- _Goal of the exercise_: Extend the passage on the making of the album Traps and Lessons, starting right after its final sentence.

- _Source text_:
____________________

In the process of making Traps and Lessons, encouraged by Ruben, all the things that Tempest was previously comfortable using in her creativity were stripped away or broken down to just the essentials — including rap technique, structure, flow, as well as narrative devices she’d become accustomed to, like third-person perspectives. Tempest describes the result as a more open and intimate album than its predecessors, explaining that its title references a journey in which the speaker of the poems becomes aware of damaging patterns in their behaviour — or ‘traps’ — that they want to break free from.

 

“They realise they’re caught in these traps in their life, in their relationships, in their addictions, that they want to break. So the first half of the album is these ‘traps’, ending with “All Humans Too Late”, which is the middle and at the point where you’d turn the vinyl if it was on vinyl. Then you move into the second half of the album, which is the ‘lessons’, it’s when the speaker of these poems is able to actually put into action some of the things that they’ve been thinking about, some of the realisations they’ve had about their behaviours and things start to change throughout the book of lessons which is the second part.”

____________________

- _Information provided_:
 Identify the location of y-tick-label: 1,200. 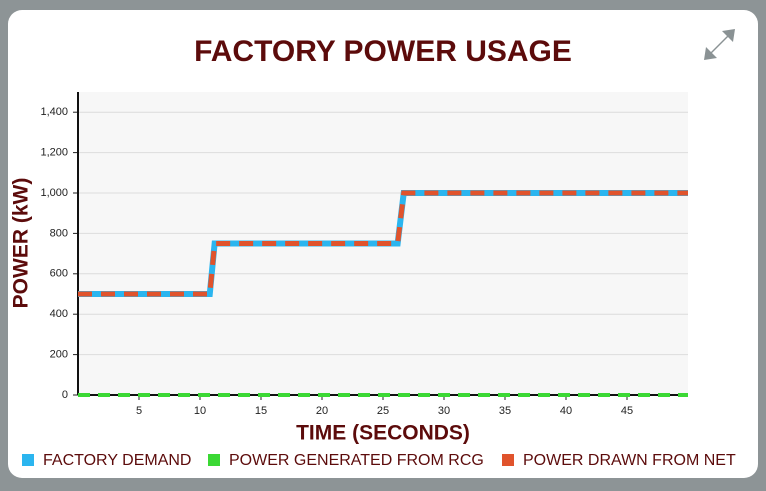
(54, 153).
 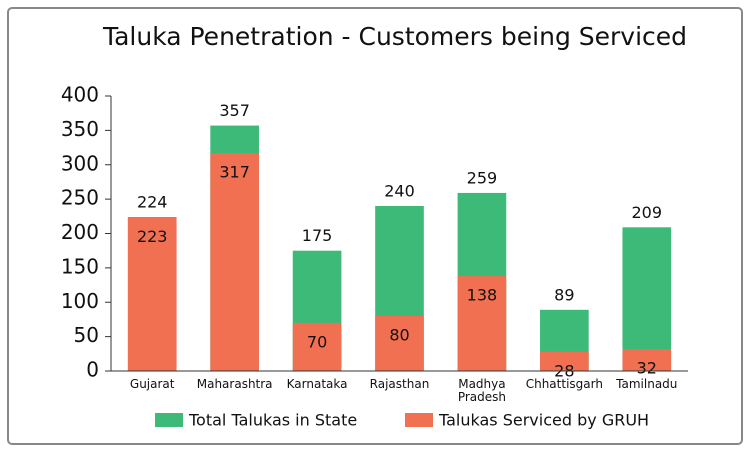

____________________

- _Reply_:
Within the intimate framework of the record, there appears to be two overarching and intertwined perspectives — one that speaks of intimacy, tenderness and love, another that hints at climate catastrophe, broken political systems, serving a bleak assessment of humanity and the end of the world (at least as we know it). Tempest’s voice itself flows between the two, switching between confessional tales and battle ready rhymes; as it embodies the crippling world, buckling under the weight of humanity. The language Tempest chooses is just as volatile, “vomiting memories” and “fangs and destruction, suction and froth and dysfunction”.

 

“A person is both in the world and in their own life at the same time,” says tempest. “One of the things that the album seems to be holding, is that it is one thing to notice damaging behaviours that happen in your society, in the wider hyper individualistic industrialised capitalist system, that we all live in and have done since enlightenment and industrialisation, but it’s another thing to notice those behaviours in yourself, in your own relationships.”

 

For Tempest relationships are the “front line” in this battle, a place where you can’t hide anything, where you come face-to-face with how you’re coping and how your experiences are manifesting in your behaviour. In short, a self-awareness on a level that allows you to be able to zone in and say: ‘this is what I’ve just done and this is everything around me that has influenced this moment’.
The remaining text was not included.